*** Opening of Source material ***
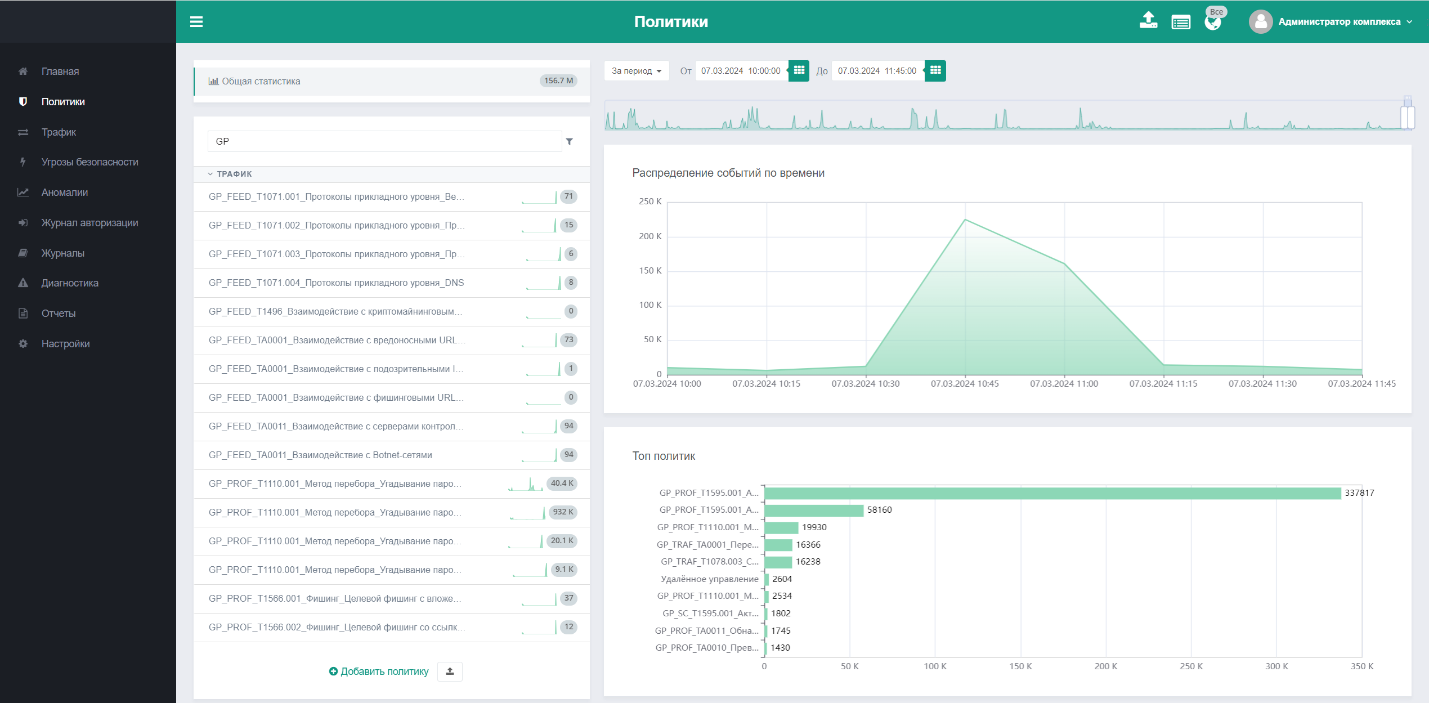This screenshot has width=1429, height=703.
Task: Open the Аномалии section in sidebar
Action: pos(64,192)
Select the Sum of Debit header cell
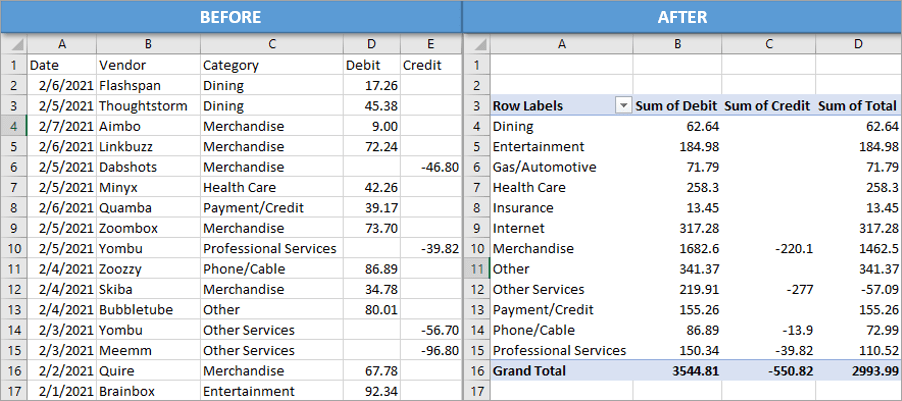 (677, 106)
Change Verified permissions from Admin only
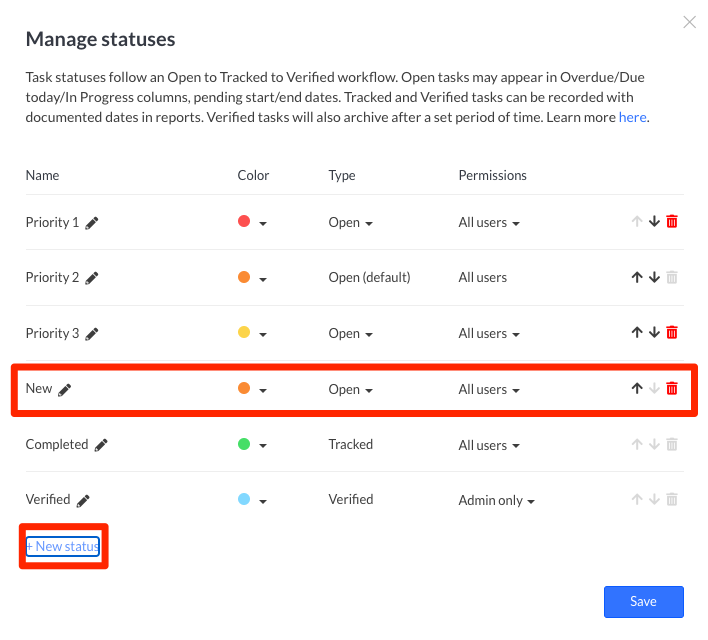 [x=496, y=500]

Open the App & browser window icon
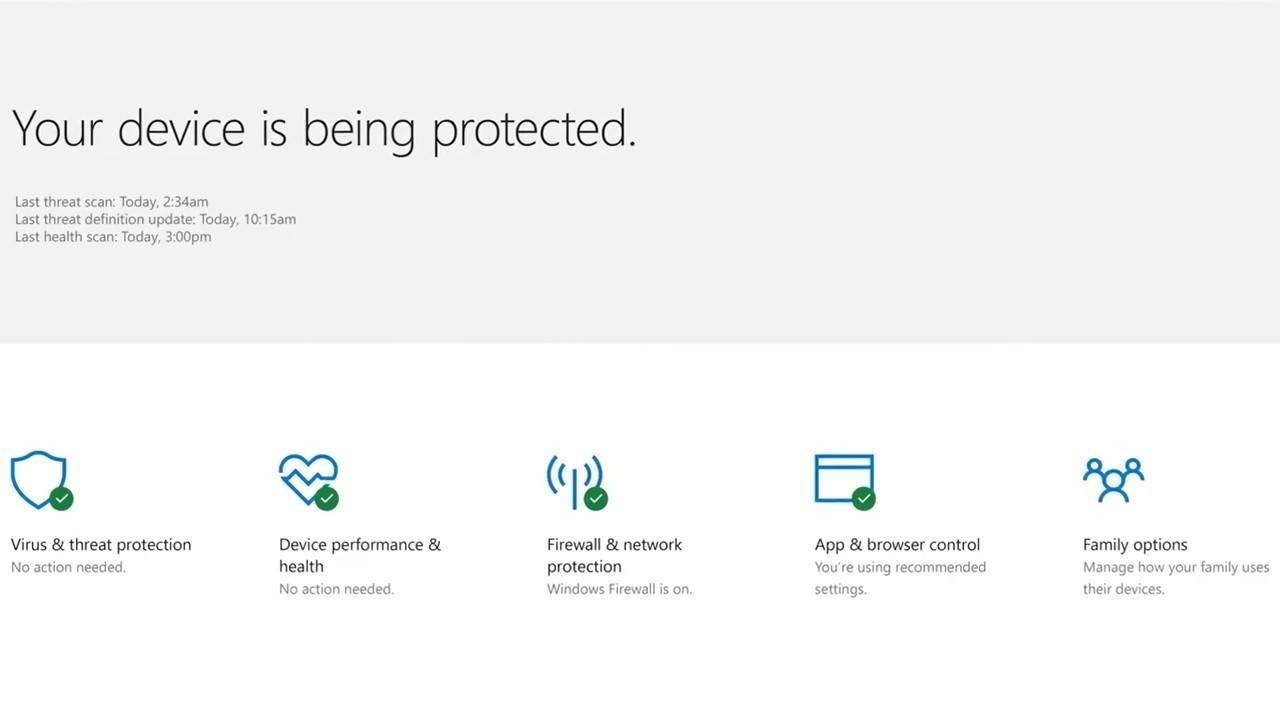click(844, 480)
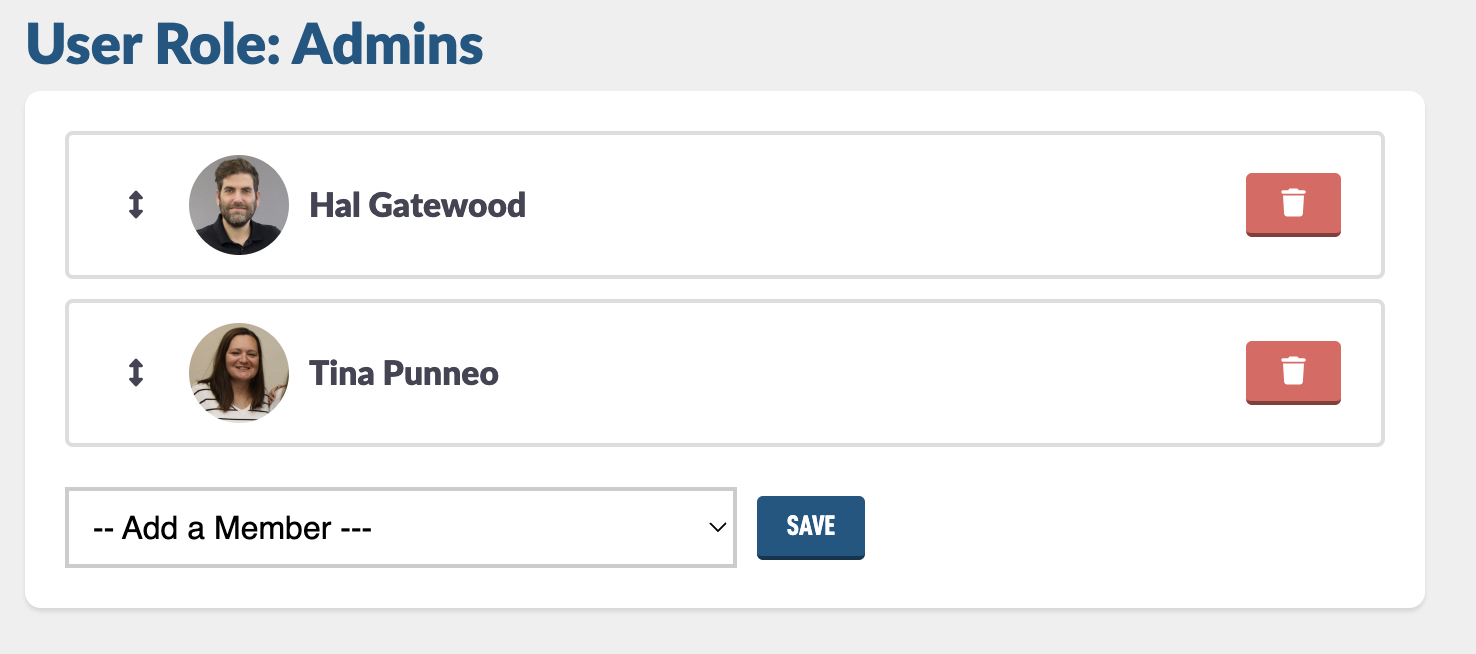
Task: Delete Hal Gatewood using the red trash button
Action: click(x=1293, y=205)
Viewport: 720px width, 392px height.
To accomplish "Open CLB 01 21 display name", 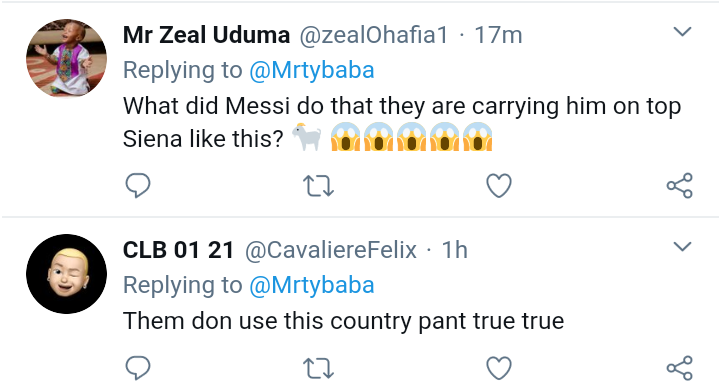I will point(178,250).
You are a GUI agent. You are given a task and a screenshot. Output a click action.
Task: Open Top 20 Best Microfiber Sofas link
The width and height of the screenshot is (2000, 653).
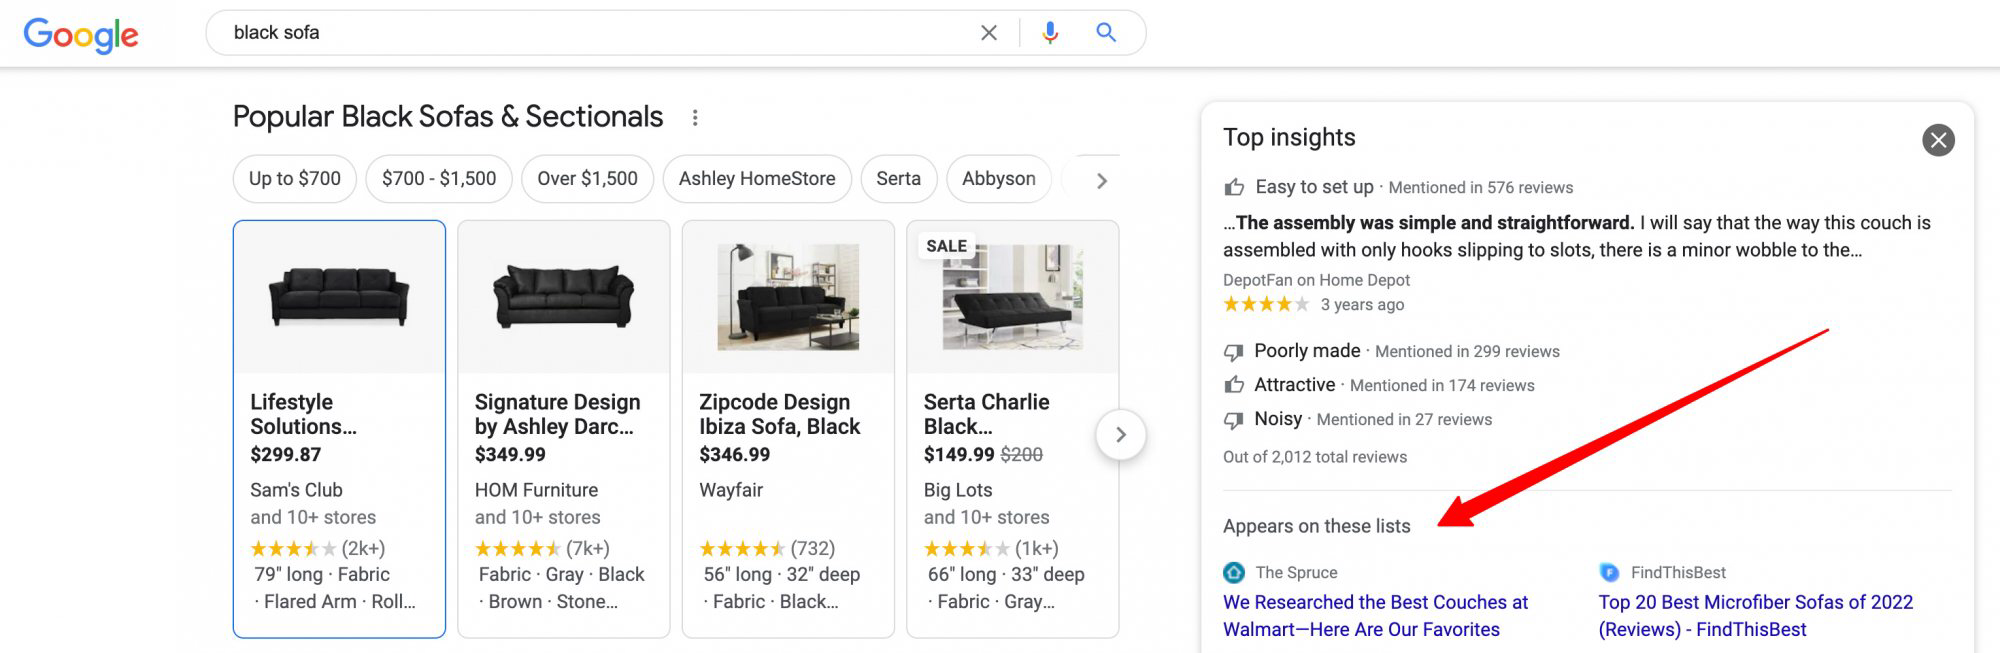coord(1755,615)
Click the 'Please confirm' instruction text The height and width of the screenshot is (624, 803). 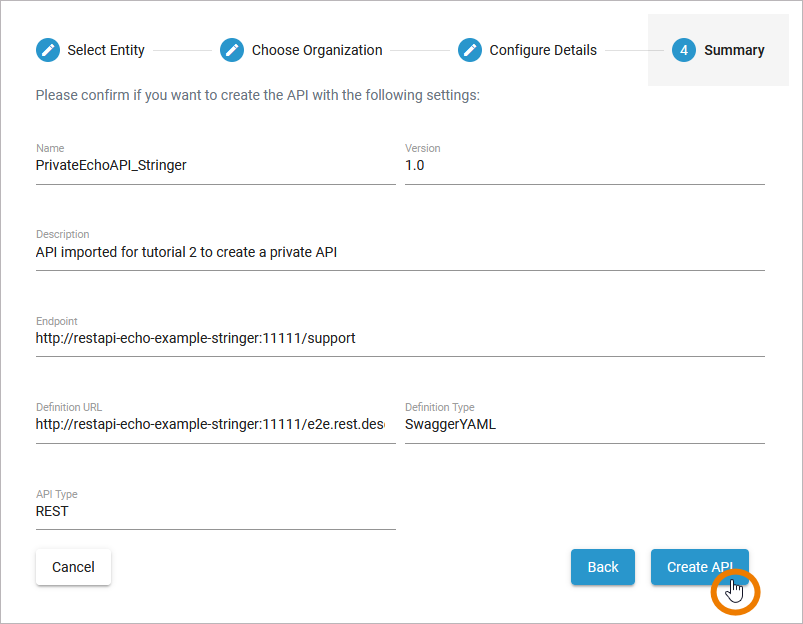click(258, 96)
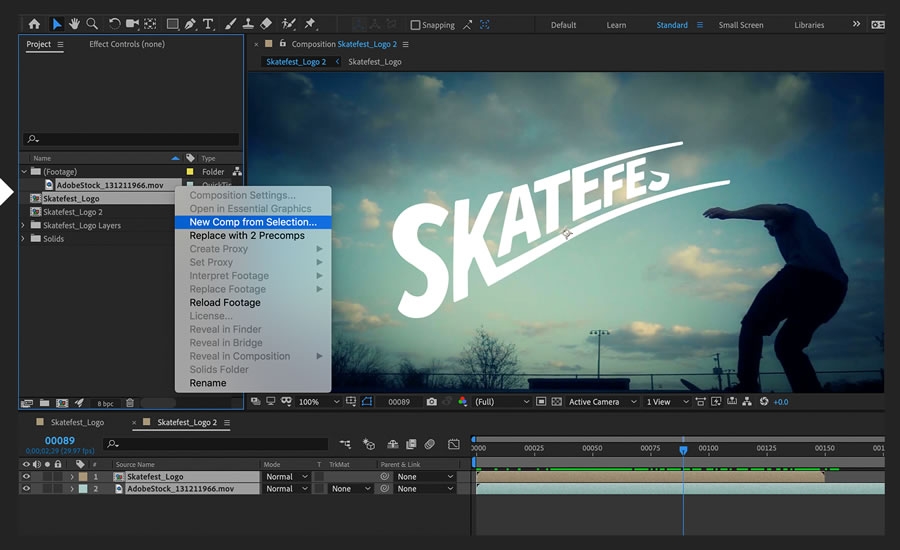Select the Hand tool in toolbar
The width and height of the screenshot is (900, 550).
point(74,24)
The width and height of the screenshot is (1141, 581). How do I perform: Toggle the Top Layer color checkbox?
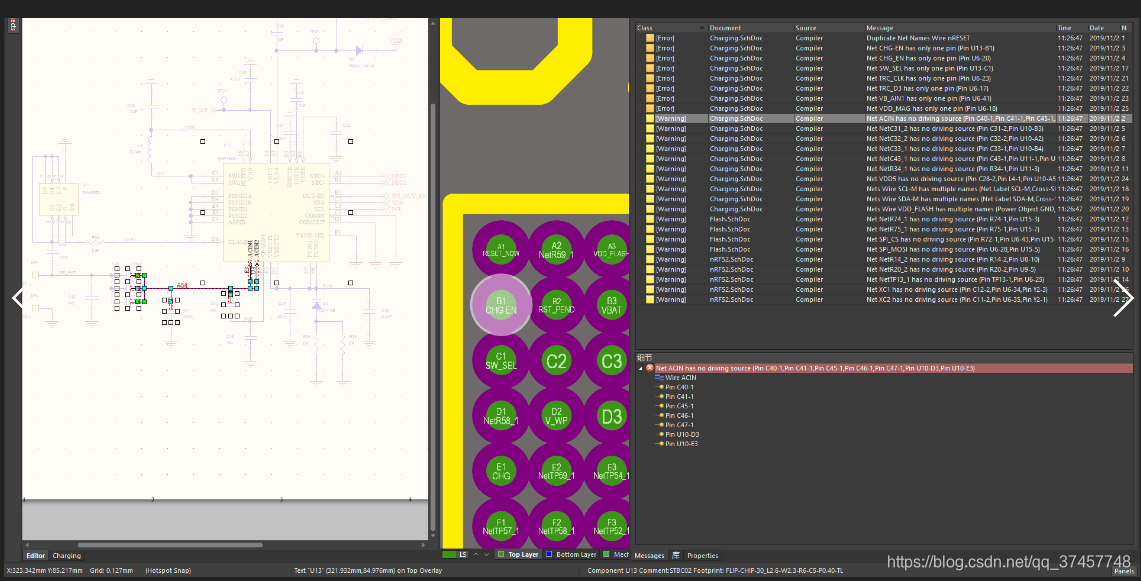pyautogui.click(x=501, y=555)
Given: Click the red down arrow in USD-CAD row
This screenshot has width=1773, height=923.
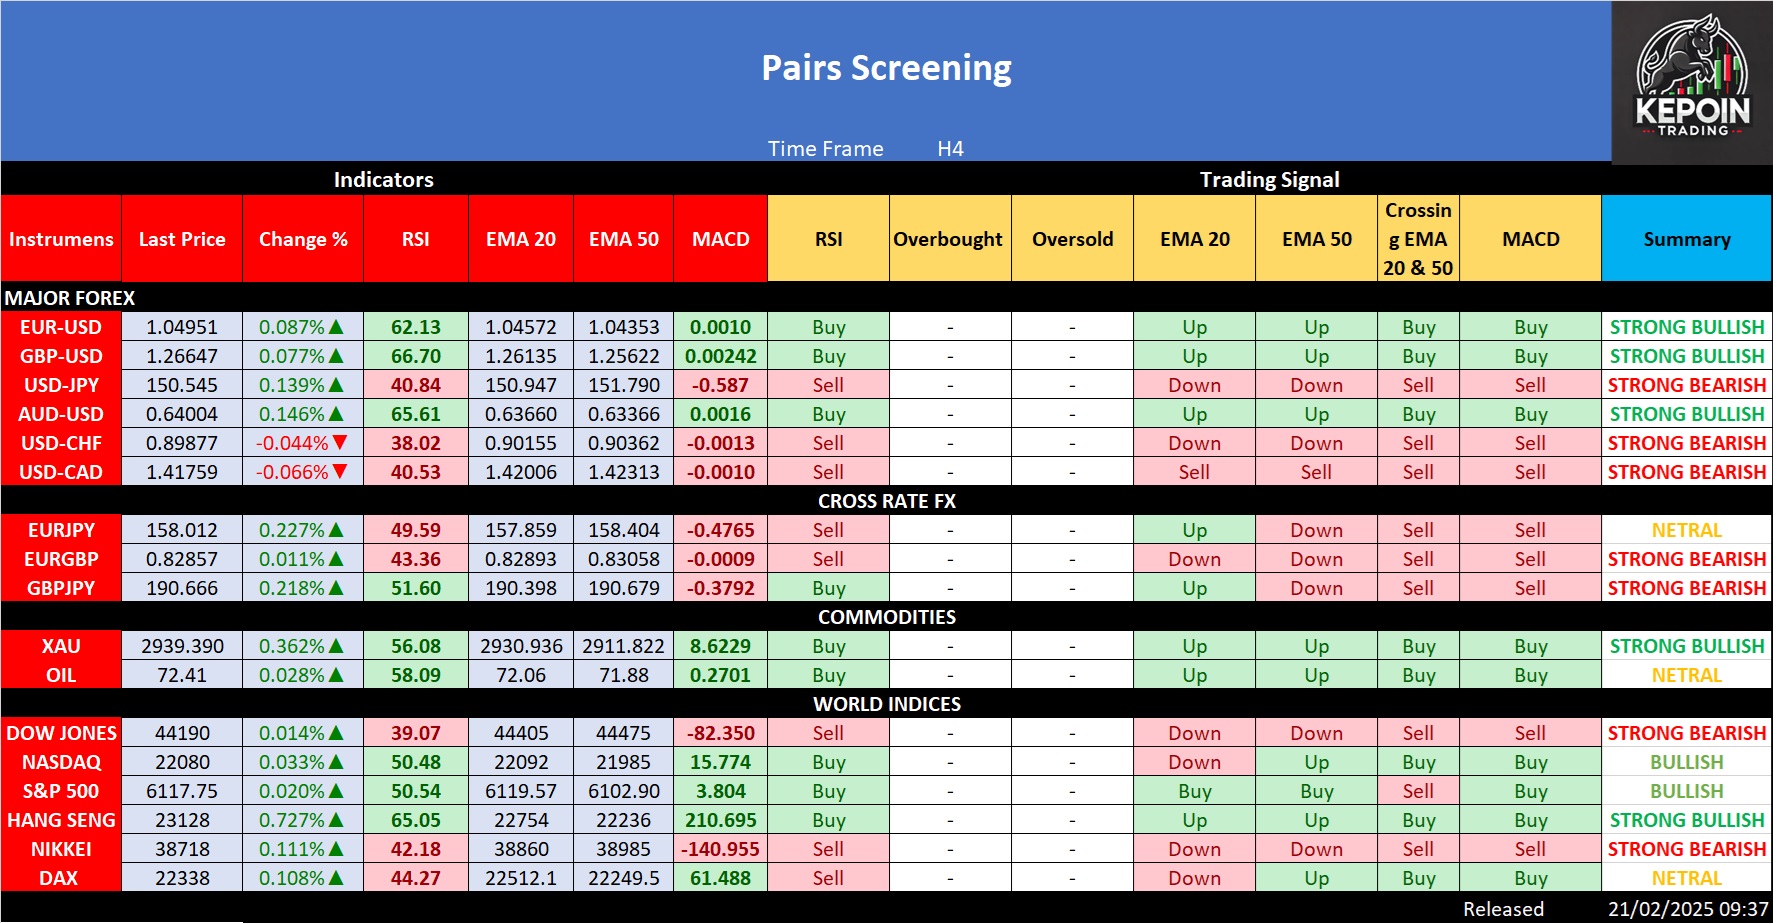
*** Close of Source material ***
The task: A word-for-word copy of the lines from the one containing "The width and height of the screenshot is (1141, 581)." through the last line of the records is what is wanted, without pictures and without any other line.

Written solution:
The width and height of the screenshot is (1141, 581). How do I perform: Toggle the Top Layer color checkbox?
pyautogui.click(x=501, y=555)
Given: Click the red down arrow in USD-CAD row
This screenshot has width=1773, height=923.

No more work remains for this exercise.